Montana asks court to throw out major public lands decisions after ousting BLM director
The state of Montana is asking the courts to throw out some major Bureau of Land Management (BLM) decisions after a federal judge ousted the agency’s acting director from his post.
Interior argues, however, argued that former BLM acting head William Perry Pendley took “no relevant acts” to be thrown out by the court during his tenure.
A Montana-based U.S. District Court judge ruled last month that Pendley “served unlawfully … for 424 days,” giving the Department of the Interior 10 days to justify why it shouldn’t throw out many of the decisions Pendley has made during his tenure.
In a filing late Monday, Montana argued the court should toss some of the biggest land management plans Pendley has overseen, which open up hundreds of thousands of acres to oil and gas drilling.
Montana argues other states could make similar claims, opening the door to undoing plans in other states.
“Although the plaintiffs limit their present request to the Montana resource management plans and plan amendment for which there is unassailable evidence of Pendley’s unlawful involvement, the plaintiffs do not intend to suggest that other actions should not be similarly set aside where a proper party can identify and challenge them,” Montana wrote in its brief.
In Montana alone, one of the plans would open 95 percent of 650,000 acres of BLM land to resource extraction such as mining and drilling.

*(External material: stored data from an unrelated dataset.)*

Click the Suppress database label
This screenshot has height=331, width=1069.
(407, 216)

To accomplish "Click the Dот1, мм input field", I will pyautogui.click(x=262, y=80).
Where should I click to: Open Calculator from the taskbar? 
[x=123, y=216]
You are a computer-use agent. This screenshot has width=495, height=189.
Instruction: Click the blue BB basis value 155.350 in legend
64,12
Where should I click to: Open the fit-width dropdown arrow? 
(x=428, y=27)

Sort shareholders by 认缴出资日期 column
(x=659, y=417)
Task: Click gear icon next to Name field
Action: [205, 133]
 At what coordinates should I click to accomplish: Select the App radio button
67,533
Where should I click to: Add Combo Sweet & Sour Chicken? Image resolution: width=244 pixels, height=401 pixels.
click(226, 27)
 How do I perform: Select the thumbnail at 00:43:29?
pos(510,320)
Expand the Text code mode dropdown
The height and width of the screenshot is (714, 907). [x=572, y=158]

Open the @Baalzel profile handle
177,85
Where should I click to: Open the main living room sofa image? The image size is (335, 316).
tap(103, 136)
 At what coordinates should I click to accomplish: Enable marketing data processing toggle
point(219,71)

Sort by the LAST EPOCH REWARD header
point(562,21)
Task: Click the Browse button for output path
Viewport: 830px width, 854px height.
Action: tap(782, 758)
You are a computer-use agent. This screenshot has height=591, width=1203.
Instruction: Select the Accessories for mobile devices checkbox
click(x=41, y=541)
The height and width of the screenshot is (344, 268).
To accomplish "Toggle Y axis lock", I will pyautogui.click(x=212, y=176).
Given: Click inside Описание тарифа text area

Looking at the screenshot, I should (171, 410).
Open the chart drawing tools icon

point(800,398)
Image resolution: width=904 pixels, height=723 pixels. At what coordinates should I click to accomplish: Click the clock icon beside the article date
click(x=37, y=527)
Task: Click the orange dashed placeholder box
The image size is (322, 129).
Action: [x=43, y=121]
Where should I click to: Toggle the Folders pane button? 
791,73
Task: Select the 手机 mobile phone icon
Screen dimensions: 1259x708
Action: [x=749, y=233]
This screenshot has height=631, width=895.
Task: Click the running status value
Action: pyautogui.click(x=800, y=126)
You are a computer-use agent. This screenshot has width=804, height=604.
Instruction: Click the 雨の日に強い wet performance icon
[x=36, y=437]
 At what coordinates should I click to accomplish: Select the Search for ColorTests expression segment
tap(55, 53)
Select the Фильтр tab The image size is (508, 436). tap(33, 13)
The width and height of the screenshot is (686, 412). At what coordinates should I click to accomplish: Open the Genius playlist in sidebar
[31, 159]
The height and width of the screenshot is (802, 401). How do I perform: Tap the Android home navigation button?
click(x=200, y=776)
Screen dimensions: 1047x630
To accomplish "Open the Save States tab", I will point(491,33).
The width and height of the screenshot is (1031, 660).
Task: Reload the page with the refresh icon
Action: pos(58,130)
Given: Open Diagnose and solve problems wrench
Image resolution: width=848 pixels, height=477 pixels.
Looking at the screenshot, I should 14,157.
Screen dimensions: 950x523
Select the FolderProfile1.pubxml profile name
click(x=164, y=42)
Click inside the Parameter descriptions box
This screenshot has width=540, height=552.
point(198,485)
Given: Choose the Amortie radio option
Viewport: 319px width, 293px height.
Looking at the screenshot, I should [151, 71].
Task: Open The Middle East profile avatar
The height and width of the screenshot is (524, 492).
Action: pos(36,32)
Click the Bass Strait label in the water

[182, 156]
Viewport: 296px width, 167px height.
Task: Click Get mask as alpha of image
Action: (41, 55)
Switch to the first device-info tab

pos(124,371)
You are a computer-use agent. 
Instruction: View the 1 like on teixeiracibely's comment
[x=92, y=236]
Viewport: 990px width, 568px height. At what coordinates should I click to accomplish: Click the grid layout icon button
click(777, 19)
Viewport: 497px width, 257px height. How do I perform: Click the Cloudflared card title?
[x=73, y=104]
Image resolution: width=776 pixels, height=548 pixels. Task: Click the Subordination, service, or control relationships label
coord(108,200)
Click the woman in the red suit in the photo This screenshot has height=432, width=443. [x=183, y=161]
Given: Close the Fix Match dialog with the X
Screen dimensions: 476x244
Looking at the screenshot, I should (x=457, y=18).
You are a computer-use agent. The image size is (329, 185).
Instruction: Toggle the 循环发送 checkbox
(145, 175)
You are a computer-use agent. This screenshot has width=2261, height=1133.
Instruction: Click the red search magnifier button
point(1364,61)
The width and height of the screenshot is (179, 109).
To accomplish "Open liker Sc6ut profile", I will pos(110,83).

Environmentalists have identified similar plans elsewhere that they say are lopsided, opening up the vast majority of lands for drilling while leaving little for conservation and wildlife protection.
“It’s a pretty long list,” said Aaron Weiss, deputy director of the Center for Western Priorities, a public lands watchdog group, adding there are at least 30 land management plans produced under Pendley’s watch that states or environmental groups could seek to overturn.
A coalition of 60 environmental groups has sent a letter to Interior Secretary David Bernhardt asking him to scrap many of those decisions made by Pendley.
“BLM must review and restart any action in which Mr. Pendley’s involvement renders the action invalid given his absence of authority,” the groups wrote.
Bernhardt has tried to dispel environmentalists of the hope for any major victories.
“I think we’ll find any action Perry took was consistent with the law,” Bernhardt said in an interview with Colorado Politics. “I know there are advocacy groups that have hypothesized about how things will happen. What I would say to them is their hopes and dreams are about to be crushed.”
Interior has argued those decisions should stand because Pendley delegated authority to other BLM officials to oversee the development of resource management plans (RMPs) in Montana.
“The record shows that Mr. Pendley performed no action in connection with the Lewistown and Missoula RMPs. The resolution of protests was instead properly delegated to another BLM official under longstanding BLM practice,” Interior wrote in its brief, referring to the process for objecting to BLM proposals.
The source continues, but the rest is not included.